Ça ressemble à quoi les émotions quand on est Papa de joueur de PING, joueur de PING, entraîneur de PING ?
Ça ressemble à quoi ? (Il hésite) Parfois, pas trop de distance. Moi, je vis. J’étais déjà comme ça comme coach quand j’étais avec Chris (Christophe LEGOUT). Je suis du Sud, Je suis sanguin de temps en temps et je ne me cache pas. Moi, j’adore pleurer, rire. Voilà ! Je vis les émotions complètement. Après, on dit de temps en temps que je suis un peu distant quand on ne me connaît pas. Mais en fait, dans les salles de Ping, etc. Je suis chez moi, c’est ma passion, donc j’adore ça. Voilà, c’est tout. Je peux en parler pendant des heures et des heures.

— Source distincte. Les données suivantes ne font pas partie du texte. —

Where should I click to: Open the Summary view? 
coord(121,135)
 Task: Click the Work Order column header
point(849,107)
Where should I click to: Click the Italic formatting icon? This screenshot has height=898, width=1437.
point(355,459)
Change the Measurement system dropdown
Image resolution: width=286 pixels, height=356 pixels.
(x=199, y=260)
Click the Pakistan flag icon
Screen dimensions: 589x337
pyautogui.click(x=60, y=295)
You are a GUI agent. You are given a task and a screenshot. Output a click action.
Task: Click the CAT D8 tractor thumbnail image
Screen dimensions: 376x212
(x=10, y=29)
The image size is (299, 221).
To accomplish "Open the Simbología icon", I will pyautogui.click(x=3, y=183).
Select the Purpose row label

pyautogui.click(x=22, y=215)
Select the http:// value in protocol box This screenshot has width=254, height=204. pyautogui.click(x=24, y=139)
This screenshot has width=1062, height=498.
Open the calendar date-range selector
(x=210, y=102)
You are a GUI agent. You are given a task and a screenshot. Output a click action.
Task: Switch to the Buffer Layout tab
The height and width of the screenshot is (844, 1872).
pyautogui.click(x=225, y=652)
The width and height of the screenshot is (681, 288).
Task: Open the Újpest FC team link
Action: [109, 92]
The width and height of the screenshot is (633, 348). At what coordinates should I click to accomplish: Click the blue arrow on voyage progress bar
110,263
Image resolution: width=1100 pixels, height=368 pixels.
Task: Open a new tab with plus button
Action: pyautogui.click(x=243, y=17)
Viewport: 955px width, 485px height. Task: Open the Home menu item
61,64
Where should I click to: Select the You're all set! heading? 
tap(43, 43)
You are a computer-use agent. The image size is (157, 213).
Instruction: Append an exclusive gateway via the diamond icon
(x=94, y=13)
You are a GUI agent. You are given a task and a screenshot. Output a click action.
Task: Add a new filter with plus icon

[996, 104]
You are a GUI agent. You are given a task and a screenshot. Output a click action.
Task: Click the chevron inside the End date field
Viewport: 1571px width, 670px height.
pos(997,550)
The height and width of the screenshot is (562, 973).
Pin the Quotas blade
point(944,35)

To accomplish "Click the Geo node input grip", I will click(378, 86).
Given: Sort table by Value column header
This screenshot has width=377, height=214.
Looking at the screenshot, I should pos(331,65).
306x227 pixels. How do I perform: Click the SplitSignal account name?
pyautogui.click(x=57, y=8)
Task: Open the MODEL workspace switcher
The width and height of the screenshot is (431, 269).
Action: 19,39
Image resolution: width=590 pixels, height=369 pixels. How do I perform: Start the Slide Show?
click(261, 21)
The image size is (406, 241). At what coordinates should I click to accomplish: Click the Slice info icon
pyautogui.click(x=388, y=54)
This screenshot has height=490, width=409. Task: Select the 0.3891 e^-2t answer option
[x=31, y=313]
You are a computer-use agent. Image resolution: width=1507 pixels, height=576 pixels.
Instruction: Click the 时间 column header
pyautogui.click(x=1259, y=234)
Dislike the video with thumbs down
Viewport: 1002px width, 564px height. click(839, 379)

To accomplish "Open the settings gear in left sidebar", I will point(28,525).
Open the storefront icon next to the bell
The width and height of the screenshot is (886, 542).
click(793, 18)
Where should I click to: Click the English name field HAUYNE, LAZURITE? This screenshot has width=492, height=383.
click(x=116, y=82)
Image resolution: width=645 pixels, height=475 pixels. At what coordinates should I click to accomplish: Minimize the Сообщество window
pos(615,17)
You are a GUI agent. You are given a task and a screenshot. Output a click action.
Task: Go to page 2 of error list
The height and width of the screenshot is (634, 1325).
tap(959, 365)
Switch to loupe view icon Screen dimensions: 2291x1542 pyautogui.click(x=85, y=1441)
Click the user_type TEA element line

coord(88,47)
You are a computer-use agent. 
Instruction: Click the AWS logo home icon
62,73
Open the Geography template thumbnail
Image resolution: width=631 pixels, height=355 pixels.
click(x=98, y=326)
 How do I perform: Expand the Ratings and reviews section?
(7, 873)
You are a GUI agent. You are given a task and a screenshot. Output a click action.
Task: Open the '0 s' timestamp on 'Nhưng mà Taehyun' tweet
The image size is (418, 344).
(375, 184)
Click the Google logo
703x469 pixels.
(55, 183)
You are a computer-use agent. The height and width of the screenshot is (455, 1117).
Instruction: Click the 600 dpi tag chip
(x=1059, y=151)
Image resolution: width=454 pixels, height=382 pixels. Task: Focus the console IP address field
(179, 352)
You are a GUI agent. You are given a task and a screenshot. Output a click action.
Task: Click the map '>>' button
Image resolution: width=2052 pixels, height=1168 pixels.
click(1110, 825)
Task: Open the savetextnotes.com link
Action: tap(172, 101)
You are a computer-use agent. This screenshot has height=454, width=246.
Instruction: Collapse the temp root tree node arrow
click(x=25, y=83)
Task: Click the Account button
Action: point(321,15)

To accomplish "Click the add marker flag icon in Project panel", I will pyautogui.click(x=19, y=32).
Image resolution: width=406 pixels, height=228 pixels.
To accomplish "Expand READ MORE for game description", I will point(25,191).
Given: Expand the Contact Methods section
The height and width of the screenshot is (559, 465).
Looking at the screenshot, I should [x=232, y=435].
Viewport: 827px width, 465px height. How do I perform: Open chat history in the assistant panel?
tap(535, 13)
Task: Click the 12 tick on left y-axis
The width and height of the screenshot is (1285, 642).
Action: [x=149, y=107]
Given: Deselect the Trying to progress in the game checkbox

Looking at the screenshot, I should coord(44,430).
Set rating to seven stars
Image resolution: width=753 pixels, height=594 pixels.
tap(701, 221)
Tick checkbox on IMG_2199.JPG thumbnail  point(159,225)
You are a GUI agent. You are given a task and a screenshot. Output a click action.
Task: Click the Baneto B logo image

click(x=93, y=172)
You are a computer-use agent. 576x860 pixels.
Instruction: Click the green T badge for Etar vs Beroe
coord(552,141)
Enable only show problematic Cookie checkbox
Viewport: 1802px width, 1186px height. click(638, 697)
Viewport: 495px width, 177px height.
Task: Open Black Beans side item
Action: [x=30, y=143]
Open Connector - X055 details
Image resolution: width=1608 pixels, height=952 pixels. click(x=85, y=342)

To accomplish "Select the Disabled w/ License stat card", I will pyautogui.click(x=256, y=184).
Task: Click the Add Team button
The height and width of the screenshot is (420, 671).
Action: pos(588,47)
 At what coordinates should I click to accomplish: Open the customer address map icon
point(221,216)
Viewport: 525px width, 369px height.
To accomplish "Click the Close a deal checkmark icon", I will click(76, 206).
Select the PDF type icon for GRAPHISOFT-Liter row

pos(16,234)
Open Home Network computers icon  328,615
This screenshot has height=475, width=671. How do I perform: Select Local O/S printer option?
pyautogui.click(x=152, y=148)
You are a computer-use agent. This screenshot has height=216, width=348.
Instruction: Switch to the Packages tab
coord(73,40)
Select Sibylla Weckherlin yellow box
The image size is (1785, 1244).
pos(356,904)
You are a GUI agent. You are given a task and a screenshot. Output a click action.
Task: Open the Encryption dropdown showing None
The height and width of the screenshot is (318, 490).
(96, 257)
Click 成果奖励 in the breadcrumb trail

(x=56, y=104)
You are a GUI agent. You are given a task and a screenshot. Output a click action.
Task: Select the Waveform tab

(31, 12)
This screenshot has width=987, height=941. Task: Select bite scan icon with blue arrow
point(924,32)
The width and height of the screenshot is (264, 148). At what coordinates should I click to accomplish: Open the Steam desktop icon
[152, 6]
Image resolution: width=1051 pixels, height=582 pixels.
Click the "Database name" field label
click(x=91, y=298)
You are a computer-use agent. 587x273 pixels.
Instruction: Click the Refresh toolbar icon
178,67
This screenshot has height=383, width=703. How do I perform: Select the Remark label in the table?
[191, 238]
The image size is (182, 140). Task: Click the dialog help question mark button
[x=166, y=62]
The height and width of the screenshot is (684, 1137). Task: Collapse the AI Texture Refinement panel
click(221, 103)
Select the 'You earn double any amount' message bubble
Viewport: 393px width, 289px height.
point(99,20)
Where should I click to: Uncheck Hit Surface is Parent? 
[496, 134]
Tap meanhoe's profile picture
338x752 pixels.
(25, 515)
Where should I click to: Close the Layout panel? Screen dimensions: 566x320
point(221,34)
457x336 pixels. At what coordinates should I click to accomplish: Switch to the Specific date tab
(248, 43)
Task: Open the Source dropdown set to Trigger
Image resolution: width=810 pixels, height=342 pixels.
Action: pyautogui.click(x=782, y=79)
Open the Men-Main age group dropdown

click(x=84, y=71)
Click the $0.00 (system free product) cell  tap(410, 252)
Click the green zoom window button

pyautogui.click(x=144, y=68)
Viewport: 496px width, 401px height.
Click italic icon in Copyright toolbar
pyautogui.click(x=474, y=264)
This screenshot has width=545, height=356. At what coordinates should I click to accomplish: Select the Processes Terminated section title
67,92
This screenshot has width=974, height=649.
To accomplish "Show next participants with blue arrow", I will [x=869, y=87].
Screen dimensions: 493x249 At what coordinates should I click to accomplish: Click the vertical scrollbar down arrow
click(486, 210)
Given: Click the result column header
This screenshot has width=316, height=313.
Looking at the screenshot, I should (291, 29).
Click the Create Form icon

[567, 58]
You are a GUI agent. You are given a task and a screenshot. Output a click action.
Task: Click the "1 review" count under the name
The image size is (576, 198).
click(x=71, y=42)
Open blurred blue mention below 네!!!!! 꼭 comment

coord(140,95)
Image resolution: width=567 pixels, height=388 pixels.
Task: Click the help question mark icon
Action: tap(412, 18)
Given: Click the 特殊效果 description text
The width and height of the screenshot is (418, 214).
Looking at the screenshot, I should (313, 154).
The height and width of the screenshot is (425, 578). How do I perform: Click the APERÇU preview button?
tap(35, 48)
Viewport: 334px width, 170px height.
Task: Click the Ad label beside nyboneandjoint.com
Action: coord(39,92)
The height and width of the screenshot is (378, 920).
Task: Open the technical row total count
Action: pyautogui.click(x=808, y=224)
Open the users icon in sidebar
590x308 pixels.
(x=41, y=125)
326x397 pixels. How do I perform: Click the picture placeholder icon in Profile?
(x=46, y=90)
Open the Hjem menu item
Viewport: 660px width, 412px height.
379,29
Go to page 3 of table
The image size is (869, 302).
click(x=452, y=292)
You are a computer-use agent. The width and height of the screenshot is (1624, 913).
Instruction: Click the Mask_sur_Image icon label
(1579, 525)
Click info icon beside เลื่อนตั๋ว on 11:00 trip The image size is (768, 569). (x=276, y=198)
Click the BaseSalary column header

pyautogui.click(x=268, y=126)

Intérieurement, qu’est ce qui se passe ? Es-tu dans le lâcher prise ?
On va dire que je suis dans le lâcher prise selon les endroits. Mais ce week-end, j’étais supporter. J’étais dans le lâcher prise. Après, ça dépend. Si je suis coach, je suis sur le banc. J’ai déjà coaché mes enfants et forcément, je ne peux pas être dans le lâcher total. Je fais en tout cas le Max pour ne pas l’être. Aux play-off, j’étais juste supporter avec nos 15 supporters qui sont venus avec nous. Oui, j’ai râlé sur les balles de “culs”. Il y a VOSTES (Yannick) qui passe des tranches directement alors que la balle peut partir à 3 mètres. C’est le point important. J’ai râlé, comme n’importe quel supporter qui n’est pas très objectif quand il regarde son équipe.
Stéphane LEBRUN : “C’est vrai que ce sont tous des fous de PING et c’est dans leur cœur”

C’est tout de même assez rare de voir à ce niveau tout une équipe s’effondrer ?
Je suis très content. Très content de ça. Je le vois tous les jours à l’entraînement. On a réussi à créer quelque chose et c’est grâce aux entraîneurs. On arrive à mutualiser les choses. Il y a des gens qui passent. On arrive à créer ça. C’est vrai que ce sont tous des fous de PING et c’est dans leur cœur. Et ça, ça me fait plaisir. L’histoire tient à des détails infimes. Si VOSTES (Yannick) ne rentre pas, sa tranche à 2-1 (5/2), où je l’ai traité de tout, je pense que le match est plié. Et derrière, on peut en tout cas essayer d’aller plus loin. De temps en temps, c’est comme cela, un bon résultat se joue à pas grand chose.
Quelle serait la plus belle chose pour toi ? Une grande famille avec tes enfants et petits enfants, belle maison et bonne situation ou que Félix ou Alexis décroche un titre Olympique ou de champion du monde ?
Ah qu’il ne soit pas champion Olympique non.. Une belle situation, ce n’est pas forcément ça mais par contre, moi, j’ai une grande famille et c’est le bonheur tout le temps. Après, je n’ai jamais été champion olympique, donc, je ne sais pas si c’est un bonheur. Je ne connais pas l’émotion que ça procure. Mais voilà, moi en tout cas, je suis papa, j’ai une grande famille. On a toujours du monde à la maison, des trucs, etc. C’est le bonheur tous les jours. Donc, c’est quand même, à mon sens, beaucoup plus important. Parce que la vie sportive, ça ne dure qu’un temps. Après, on vit les émotions comme on n’en vit pas ailleurs. Ce qui s’est passé ce week-end, c’est spécial. Normalement, tu ne pleures pas quand tu fais du PING-PONG..
Merci Stéphane
Merci Dragan
Merci pour cette belle interview qui fait, pour ma part, beaucoup de bien. De vrai valeurs, des beaux projets en espérant que ces champions réussissent à nous faire encore vibrer. Le projet club est tout aussi intéressant et, pour avoir été aux play-offs de N1 en tant que spectateur, Montpellier, malgré le protocole sanitaire, avait ses supporters. Comme quoi le Ping de haut niveau peut aussi concilier partage, valeurs et projets à long terme.